• [WHAT IS REQUIRED]:
Of all the lines in these entries, count those that contain "Image" and give only the total.

• [THE DATA]:
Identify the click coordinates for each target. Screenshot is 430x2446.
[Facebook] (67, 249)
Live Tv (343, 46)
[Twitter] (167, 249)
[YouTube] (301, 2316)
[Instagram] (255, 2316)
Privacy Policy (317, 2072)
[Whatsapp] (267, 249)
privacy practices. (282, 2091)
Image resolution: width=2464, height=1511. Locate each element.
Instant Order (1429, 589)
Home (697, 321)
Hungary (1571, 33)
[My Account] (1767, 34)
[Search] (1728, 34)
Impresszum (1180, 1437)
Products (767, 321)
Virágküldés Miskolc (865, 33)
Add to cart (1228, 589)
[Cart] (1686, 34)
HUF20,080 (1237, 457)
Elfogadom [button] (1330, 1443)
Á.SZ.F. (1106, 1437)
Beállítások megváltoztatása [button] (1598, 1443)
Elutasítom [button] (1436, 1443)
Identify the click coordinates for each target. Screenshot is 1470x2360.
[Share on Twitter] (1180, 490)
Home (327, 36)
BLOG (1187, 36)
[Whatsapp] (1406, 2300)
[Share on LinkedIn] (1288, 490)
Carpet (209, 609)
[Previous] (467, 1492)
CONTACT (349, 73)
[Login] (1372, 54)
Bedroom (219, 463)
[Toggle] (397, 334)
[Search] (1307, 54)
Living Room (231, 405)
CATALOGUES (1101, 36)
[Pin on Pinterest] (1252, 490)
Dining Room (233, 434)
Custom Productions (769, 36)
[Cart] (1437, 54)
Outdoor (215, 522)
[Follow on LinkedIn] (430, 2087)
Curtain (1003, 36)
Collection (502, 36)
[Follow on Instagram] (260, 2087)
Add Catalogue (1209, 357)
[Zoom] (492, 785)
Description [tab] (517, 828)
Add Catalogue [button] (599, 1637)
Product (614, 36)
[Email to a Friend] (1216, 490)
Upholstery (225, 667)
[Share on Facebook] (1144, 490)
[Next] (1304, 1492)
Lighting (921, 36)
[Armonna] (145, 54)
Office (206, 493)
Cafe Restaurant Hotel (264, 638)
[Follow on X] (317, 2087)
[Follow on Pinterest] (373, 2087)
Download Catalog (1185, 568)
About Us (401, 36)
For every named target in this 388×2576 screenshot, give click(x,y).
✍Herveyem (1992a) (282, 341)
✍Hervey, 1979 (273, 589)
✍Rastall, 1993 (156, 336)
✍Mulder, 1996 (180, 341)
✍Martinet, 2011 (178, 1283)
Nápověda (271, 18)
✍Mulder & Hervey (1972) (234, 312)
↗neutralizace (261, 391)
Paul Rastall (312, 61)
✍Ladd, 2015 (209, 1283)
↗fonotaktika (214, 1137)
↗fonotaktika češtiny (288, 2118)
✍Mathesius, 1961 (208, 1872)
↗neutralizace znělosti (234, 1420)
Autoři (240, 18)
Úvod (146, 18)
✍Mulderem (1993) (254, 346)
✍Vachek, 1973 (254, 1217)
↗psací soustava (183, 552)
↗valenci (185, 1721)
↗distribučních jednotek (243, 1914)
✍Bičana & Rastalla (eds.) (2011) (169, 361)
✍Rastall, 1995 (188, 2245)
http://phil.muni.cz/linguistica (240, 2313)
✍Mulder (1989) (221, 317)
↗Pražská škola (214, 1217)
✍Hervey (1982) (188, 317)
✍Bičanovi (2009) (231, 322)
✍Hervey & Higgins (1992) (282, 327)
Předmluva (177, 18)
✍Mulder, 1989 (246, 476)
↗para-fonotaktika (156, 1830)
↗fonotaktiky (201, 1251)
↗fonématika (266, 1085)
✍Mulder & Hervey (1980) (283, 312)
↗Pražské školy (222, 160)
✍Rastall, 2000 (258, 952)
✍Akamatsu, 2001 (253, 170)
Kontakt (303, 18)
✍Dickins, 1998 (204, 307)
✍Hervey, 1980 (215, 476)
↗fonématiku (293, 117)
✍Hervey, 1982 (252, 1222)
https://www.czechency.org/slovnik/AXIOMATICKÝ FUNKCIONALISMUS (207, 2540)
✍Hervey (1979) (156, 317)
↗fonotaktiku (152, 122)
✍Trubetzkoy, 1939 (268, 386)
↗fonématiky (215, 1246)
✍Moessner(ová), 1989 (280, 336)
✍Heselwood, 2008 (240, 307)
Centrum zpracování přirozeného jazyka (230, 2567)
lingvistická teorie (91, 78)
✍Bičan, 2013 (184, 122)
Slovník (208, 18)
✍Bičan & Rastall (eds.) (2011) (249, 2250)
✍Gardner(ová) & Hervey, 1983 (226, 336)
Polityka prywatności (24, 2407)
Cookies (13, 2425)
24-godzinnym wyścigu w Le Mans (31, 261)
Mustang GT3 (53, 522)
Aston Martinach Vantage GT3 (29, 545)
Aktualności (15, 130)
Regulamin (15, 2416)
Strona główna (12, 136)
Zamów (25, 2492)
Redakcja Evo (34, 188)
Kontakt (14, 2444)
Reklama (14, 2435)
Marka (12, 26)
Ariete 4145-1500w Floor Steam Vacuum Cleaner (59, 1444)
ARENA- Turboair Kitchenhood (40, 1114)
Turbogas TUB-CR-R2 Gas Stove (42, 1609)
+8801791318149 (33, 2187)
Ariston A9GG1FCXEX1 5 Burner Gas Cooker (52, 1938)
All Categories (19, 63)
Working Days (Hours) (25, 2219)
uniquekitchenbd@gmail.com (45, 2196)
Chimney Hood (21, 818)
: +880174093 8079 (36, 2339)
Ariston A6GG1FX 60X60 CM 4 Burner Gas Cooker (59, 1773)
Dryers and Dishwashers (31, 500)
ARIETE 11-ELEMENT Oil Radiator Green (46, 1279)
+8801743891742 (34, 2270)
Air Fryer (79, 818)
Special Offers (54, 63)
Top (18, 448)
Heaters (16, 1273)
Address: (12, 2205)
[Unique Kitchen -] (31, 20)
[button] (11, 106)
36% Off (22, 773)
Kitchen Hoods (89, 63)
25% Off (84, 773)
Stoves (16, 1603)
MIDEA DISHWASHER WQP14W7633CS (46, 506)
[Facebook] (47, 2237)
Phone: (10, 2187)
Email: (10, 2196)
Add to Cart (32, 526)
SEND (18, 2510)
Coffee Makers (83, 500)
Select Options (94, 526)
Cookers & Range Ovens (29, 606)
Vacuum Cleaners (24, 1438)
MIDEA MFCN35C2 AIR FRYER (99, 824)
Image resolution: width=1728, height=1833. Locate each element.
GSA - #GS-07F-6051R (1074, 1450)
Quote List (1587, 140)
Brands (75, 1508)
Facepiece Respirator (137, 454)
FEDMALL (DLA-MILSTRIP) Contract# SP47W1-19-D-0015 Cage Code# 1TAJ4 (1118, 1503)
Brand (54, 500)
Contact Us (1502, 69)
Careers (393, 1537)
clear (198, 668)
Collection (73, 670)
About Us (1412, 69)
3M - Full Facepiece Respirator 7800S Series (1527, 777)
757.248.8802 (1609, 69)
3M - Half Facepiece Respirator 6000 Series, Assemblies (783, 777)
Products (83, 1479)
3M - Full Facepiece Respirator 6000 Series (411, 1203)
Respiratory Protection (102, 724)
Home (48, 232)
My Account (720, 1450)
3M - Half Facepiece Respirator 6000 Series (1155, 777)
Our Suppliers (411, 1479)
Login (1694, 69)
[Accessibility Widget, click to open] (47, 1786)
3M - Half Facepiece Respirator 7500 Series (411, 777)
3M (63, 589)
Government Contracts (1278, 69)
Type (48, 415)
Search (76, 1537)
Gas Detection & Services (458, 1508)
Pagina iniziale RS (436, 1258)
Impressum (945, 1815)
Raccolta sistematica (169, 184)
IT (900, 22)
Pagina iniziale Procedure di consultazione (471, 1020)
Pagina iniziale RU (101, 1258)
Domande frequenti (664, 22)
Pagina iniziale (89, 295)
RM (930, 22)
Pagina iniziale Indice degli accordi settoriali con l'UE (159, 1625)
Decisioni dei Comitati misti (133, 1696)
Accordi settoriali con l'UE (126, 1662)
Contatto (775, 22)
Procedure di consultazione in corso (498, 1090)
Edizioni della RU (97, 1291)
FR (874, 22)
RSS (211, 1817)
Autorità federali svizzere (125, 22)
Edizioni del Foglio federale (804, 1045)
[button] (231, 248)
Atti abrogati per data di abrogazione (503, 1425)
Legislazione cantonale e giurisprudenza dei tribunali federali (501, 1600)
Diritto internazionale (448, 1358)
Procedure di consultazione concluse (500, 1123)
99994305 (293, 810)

• [SOLUTION FOR THIS PROBLEM]:
2